The Sunday Paper #306
April 5, 2020
Paper of the Week: Book Light
Times, they are a changing! I’ll be listing papers or paper objects each week until business gets back to normal, or a new normal. I created three of these book lights as samples for my upcoming online class Flexible Book Structures. These are available on my website in The Paper Shop
. Thanks to those of you who made purchases last week!
In the Studio:
I did it! On Friday, I submitted the manuscript for my next book to the publisher (Storey Books). The last two sections I worked on were an overview of the various types of paper crafts and the resource list. This picture shows about a third of my paper library, and it came in handy! I look forward to sharing details with you here as the book begins to come to life. The projected date of publication is August 2021.

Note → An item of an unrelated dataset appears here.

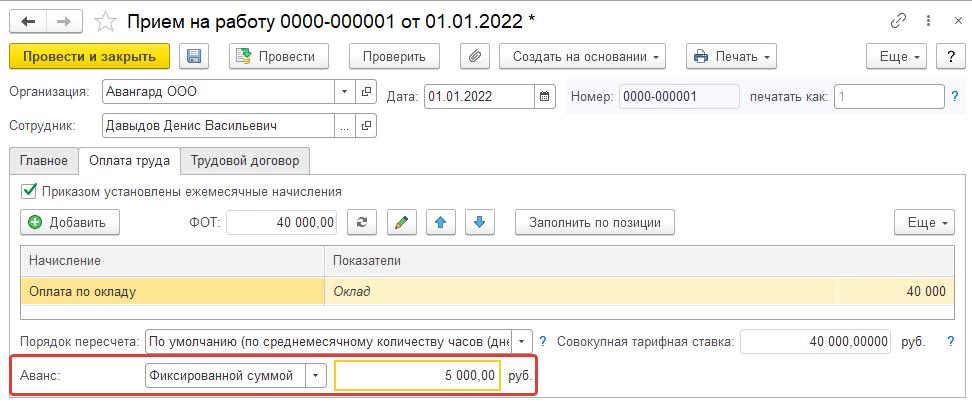Move accrual row up arrow

pos(437,221)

- Have you had a chance to listen to my interview with Richard Flavin on Paper Talk?
- Flexible Book Structures begins on April 15th. I sold out of supply kits but was able to put together a reduced kit that contains the hard stuff to source. I have four left, if you’d still like to join us (and you can also sign up and source your own supplies).
Holy smokes! Look at this tea house constructed from 4000 origami units. The structure was designed by Tokyo-based architect Kazuya Katagiri who, with the help of designer Akinori Inuzuka, came up with a method of folding a large piece of washi paper into a single interlocking unit with 2 pockets and 2 arms. I wonder who repeated the task 4000 times!
As seen on Spoon & Tamago, photos by Takuya Watanabe
Earth Day is coming up later this month, and Vamp & Tramp Booksellers has curated a selection of artist’s books to celebrate the day. One of those featured is this collaborative book I made with Karen Kunc called LandEscape
. Click through to read more and to see the other lovely books in the selection.
I enjoyed this smart article by John Yau about Chuck Webster’s new drawing and sculpture. His observations about Webster’s practice as it fits into a bigger picture are insightful. I don’t know for sure where the paper was made (I have an inkling) but I love how he documents and captures the process: “… the artist poured different layers of wet paper pulp onto the surface, then let each one dry before applying a different color. Each semi-transparent layer dries flat. The final work is a compressed record of all the different pours.”
As seen on Hyperallergic. Chuck Webster, “Storm Warnings” (2019), collage of drawings on handmade paper with paper pulp painting and watercolor, 58 x 39 inches.
I would love to visit this ‘botanical wall’ in the Netherlands, created by Minneapolis-based artist Ann Wood
, who has created an international following for her incredibly lifelike re-creations of flowers, fruits and insects. She dissects real plants and then meticulously remakes them out of wood, wire and handmade paper, painstakingly reconstituting every detail.
From The Star Tribune: A botanical wall is on display at the Kunstmuseum in The Hague, Netherlands.
Paula Beardell Krieg writes a wonderful blog, Playful Bookbinding and Paper Works
, filled with paper projects relating to math (don’t let that put you off)! Here’s a recent post for children staying at home looking for something to do.
The News from Here:
I think I am over the shock of COVID-19 and am settling into my new routine. I’m embracing the new: last night I attended an online memorial for friend from long ago (it was so touching to share stories from those who spent time with him then and more recently). My husband and I had take-out date night from a local restaurant that created an experience: the proprietor made a video telling us about the cocktails, the wine and how to prepare the meal (there was no dessert though!).
On Wednesday, I participated in Alyson Stanfield’s Teaching Art Online Summit. I know that many professors and teachers are having to learn to teach online on the fly. I admire them, because I remember how nervous I was when I started out in 2017! Many independent artists have been asking me for advice in recent weeks. Alyson put together a group of six artists who teach online, and each of us shared our experience in a 15-minute session, which was followed by a 15-minute Q&A. You can still access the entire summit for $37 (that’s a steal for the 4+ hours of content). And full disclosure, I will receive an affiliate commission if you sign up (that’s a good thing).
Speaking of teaching online, I have been contemplating a summer course, because it looks like I might have to postpone the two master classes that will take place in my studio. The other day I had an idea (this is a signal that I am over the shock of COVID-19, which was distracting me). I’m going to offer a technique-based class in which we’ll be exploring ways to combine paper and light. Stay tuned!
Making a face mask is next on my list today! Remember to help out where you can (it feels good), and stay safe and healthy.